Miscellaneous California:






(to give you an idea of the enormity of those Redwoods).

“Here I was at the end of America—no more land—and now there was nowhere to go but back. I determined at least to make my trip a circular one: I decided then and there to go to Hollywood and back through Texas to see my bayou gang; then the rest be damned” (71).

- - - - - - - - - - - - - - - - - - - - - - - - - - - - -

I tore through northern California at night, but parked somewhere along the coast so that I could sleep with the ocean in the background; I had intended to sleep on the beach, but the shoreline consisted of boulders where I had decided to stop. Nevertheless, I slept royally and was awoken when the cold fog rolled into my car, and I saw nothing but white. A perfect awakening that set the mood for the rest of that day.

Hundreds of miles later I was in Marin City, and then Sausalito. I drove up an absurdly steep hill which made my engine work to the point where I could smell it, barely making it to the top as I was trying to negotiate the delicate equilibrium required to keep my car from stalling. But once at the top, I observed the sailboats sitting in the harbor--from a distance, simple white triangles on a blue backdrop, with a lighter blue above for contrast. From there I made my way passed San Francisco (intending to go there the next day), and on to Palo Alto, where I would spend the night.

--San Francisco has its own post--

After San Francisco, there was a drastic change in the climate and suddently it was Sacramento for the night. I had intended to take pictures of Sacramento in the morning, but it had slipped my mind--off I rolled to Truckee, and from there Nevada. After blistering Nevada it was back to equally blistering California, where I got on the interstate at Stockton and drove south to Fresno, passing through town after town no differently than Jack and Neal had done in On the Road (almost like I had planned this trip with that in mind...)

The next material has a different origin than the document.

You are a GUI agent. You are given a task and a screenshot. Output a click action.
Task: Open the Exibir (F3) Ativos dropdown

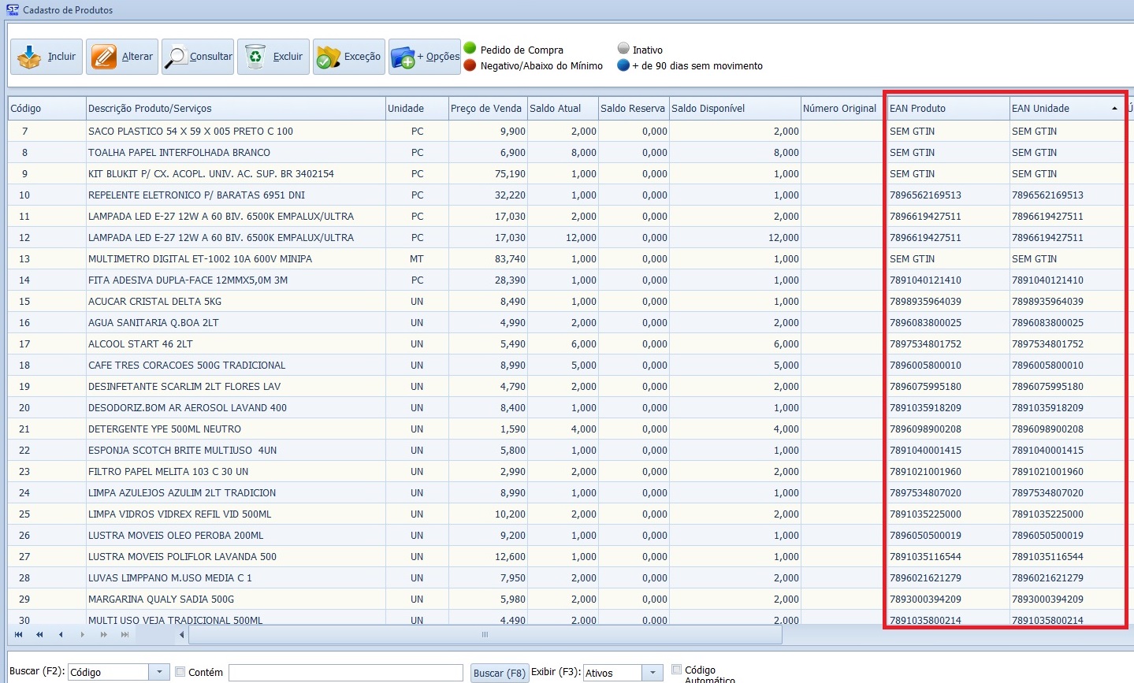pyautogui.click(x=653, y=672)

I didn't stay longer than a night in Fresno, but t hat was enough; I was itching to get head South and on to mythic LA, etc. On my way south through all the nondescript highway towns, Tehachapi was the only one that stuck out for me. I have a feeling the windmills had something to do with it; their numbers can only be described as comically obscene. It was like someone planted hundreds of them in an attempt to make the mountains take flight. It was a welcome scene after the hot monotony of the afternoon rolling through central California.